Christ tells us in Matthew 5:22 that it's a sin even to be angry at our brothers (or sisters) and that we need to go immediately and ask for forgiveness. In Matthew 7:3-5, Christ tells us about the sin of seeing what is wrong with someone else's actions instead of looking at ourselves and observing what we have done wrong and how even our way of seeing the world is wrong.

As for Christ's parables, the Good Samaritan sees one who has been rejected and hurt and cares for him. Instead of turning and going on his way, the duty of the Christian is to see all who are injured or in need of care, and not ask if they deserved this punishment, but to heal up the wounds.

In the Parable of the Unforgiving Servant, Christ asks us to continually forgive, seventy times seven, in essence asking us to be as God is, whose love is always available for those who ask.

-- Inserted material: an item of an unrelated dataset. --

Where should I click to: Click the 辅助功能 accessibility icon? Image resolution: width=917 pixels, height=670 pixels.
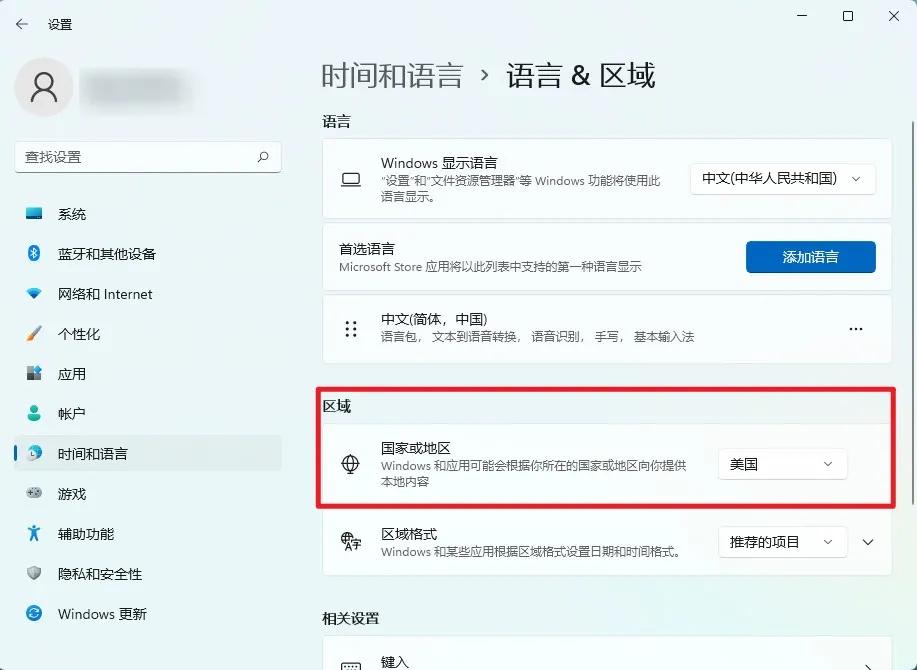pyautogui.click(x=34, y=534)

The parable ends with the unforgiving servant being delivered to the tormenters because he did not answer God's forgiveness to him with forgiveness to others. This is not a direct war metaphor, but it is the closest I think Christ comes to in His parables. Mostly, Christ doesn't seem to see the world in terms of war.

Paul's verse in Epheisans to "put on the whole armor of God" is the most common war metaphor in the New Testament. But it isn't a call to go to war at all. It's a meditation of how it sometimes feels like life itself is a battle, but that we turn to Christ and to His gospel for protection from evil and for surcease from the sense that we are in a war. I don't think there's any way you can read these verses and think that Paul is suggesting that we are called to war in Christ and I think it's very dangerous for us to create metaphors for war as Christians when Christ Himself never did any such thing. In my mind, this is dangerous imagery that belongs to the era of the Crusades, not to our modern day world. The more we think of religion as war-like, the more we tend to see war as glorious in terms of religion.

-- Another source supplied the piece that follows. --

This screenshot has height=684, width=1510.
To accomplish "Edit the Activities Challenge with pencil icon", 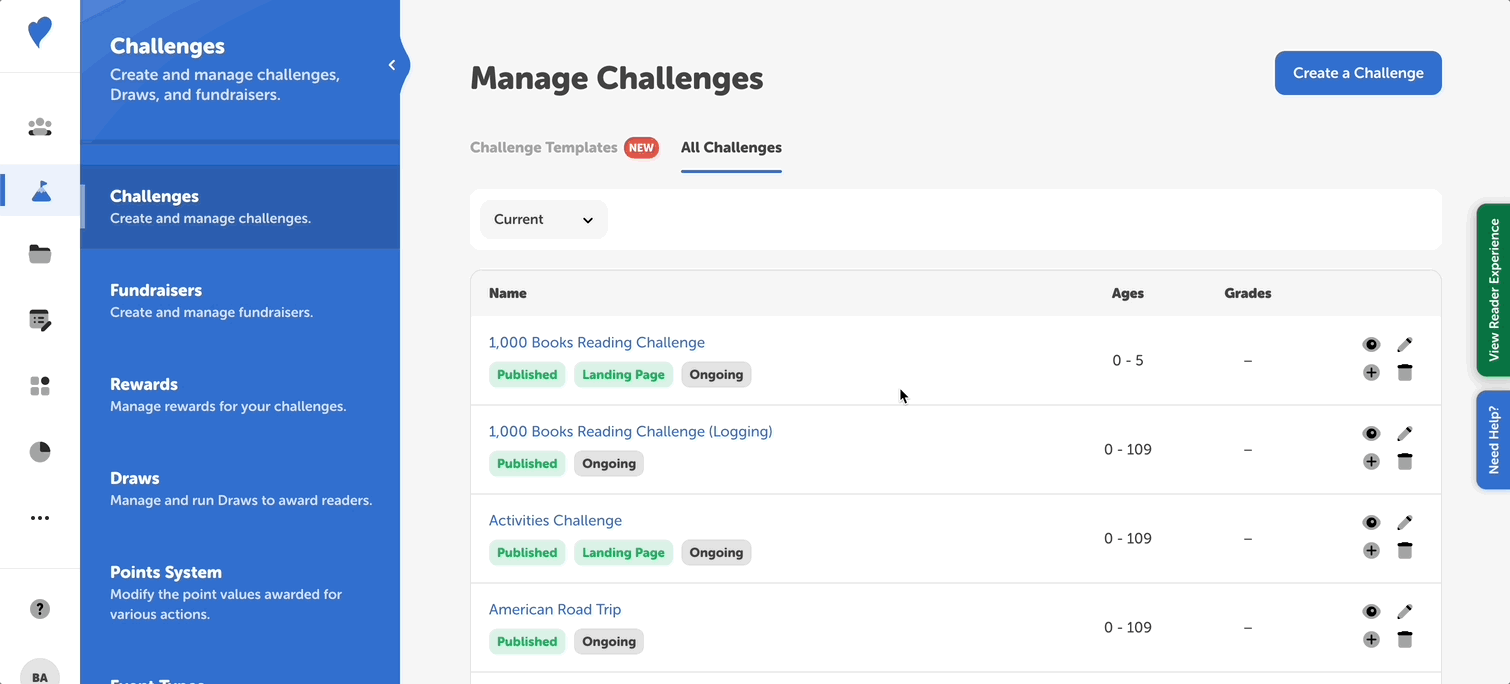I will tap(1404, 522).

War isn't religious. It may be a political necessity at times, but seeing the world in terms of a black and white "good" and "evil" that aligns with our religion versus another religion is dangerous and unChristian. Surely Christ's call is to ask us to see our enemies as brothers (and sisters) rather than to justify the causes of war. Even if we are soldiers in reality, that does not mean that we should be soldiers religiously. Quite the contrary, we are missionaries. We are bringing love and hope of eternal life when we share the gospel message.

The idea that there it doesn't matter if we kill because those who die go to God is not justified in my reading of Christ's message in the New Testament. He told us to give to Caesar what was Caesar's, to go two miles with a Roman who demanded us to go one mile, to turn the other cheek, to endure the trials of this life with meekness and to show love always, no matter how we are treated. So please, can we write some new hymns with catchy tunes that aren't about war?